LastPass has advised all users of the password manager to launch sites directly from the LastPass vault and enable two-factor authentication wherever possible, until it addresses a vulnerability discovered in LastPass browser extensions.
The client-side vulnerability, discovered by Google security researcher Tavis Ormandy, allows for an attack that is "unique and highly sophisticated", said LastPass in a blog post, without disclosing further details.

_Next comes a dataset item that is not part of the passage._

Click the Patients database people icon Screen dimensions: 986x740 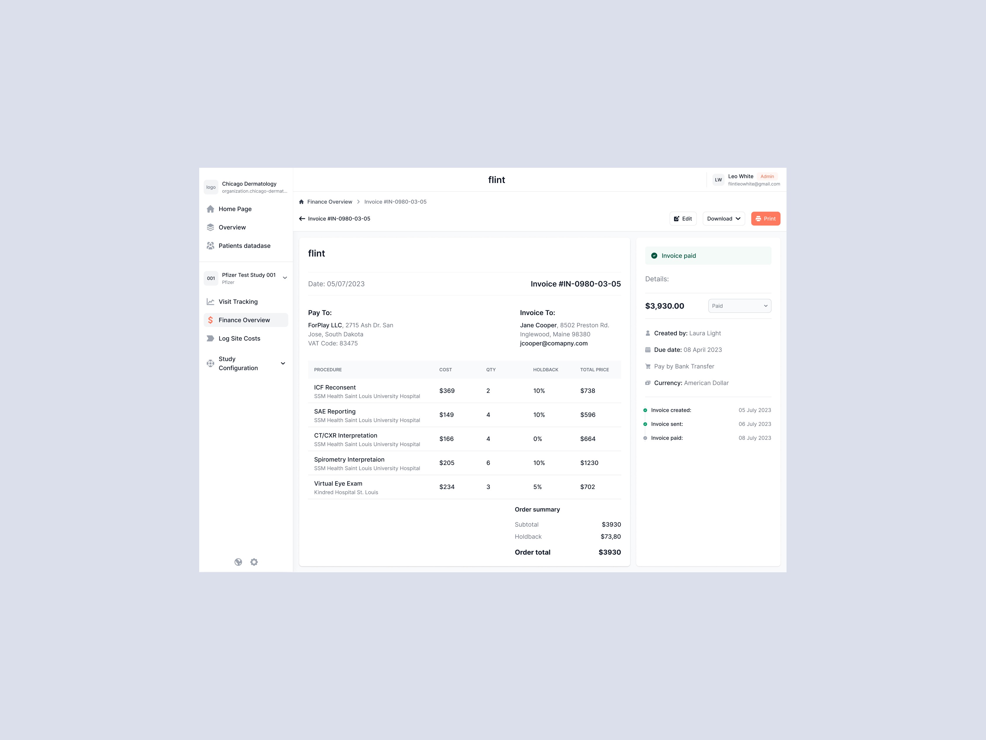[210, 245]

Ah-ha, I had an epiphany in the shower this morning and realized how to get codeexec in LastPass 4.1.43. Full report and exploit on the way. pic.twitter.com/vQn20D9VCy — Tavis Ormandy (@taviso) March 25, 2017
Over the weekend, Google security researcher Tavis Ormandy reported a new client-side vulnerability in the LastPass browser extension. We are now actively addressing the vulnerability. This attack is unique and highly sophisticated. We don’t want to disclose anything specific about the vulnerability or our fix that could reveal anything to less sophisticated but nefarious parties. So you can expect a more detailed post mortem once this work is complete.

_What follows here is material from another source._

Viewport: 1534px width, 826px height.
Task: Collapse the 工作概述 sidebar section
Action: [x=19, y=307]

To secure sign-in credentials in the meantime, LastPass has recommended that users launch sites directly from the vault and make use of two-factor authentication on sites that offer it, while remaining vigilant to avoid phishing attempts.

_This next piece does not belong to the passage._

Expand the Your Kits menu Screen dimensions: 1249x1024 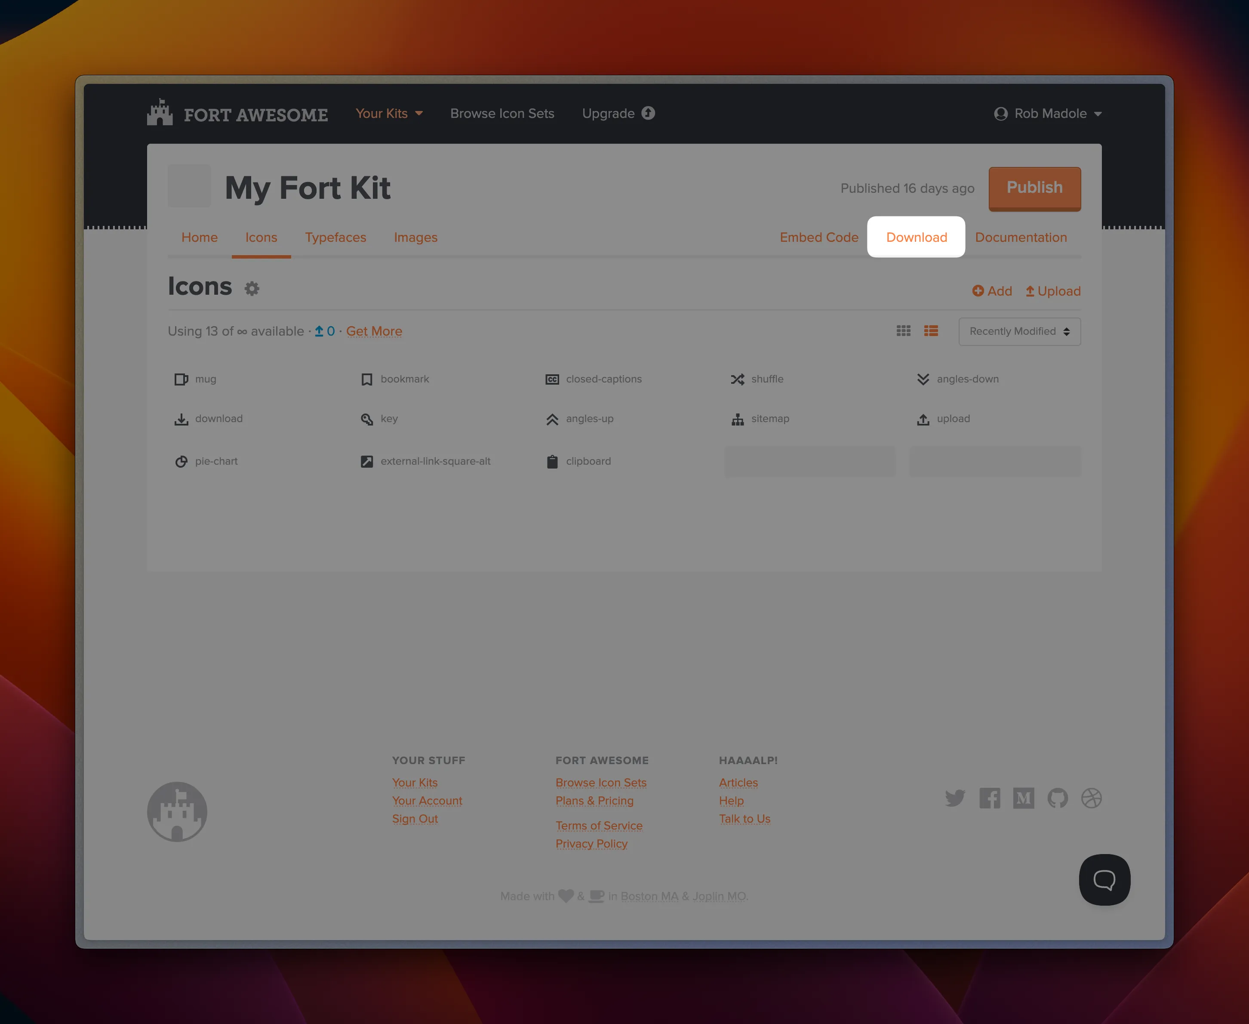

The news follows the discovery and successful patching of earlier remote code execution (RCE) vulnerabilities that could be used to steal passwords from extensions for Firefox, Chrome, Opera, and Edge. Safari was not mentioned in the original vulnerability alert, while mobile apps were not affected, but concerned users can follow the advice regardless until LastPass offers further news on the situation.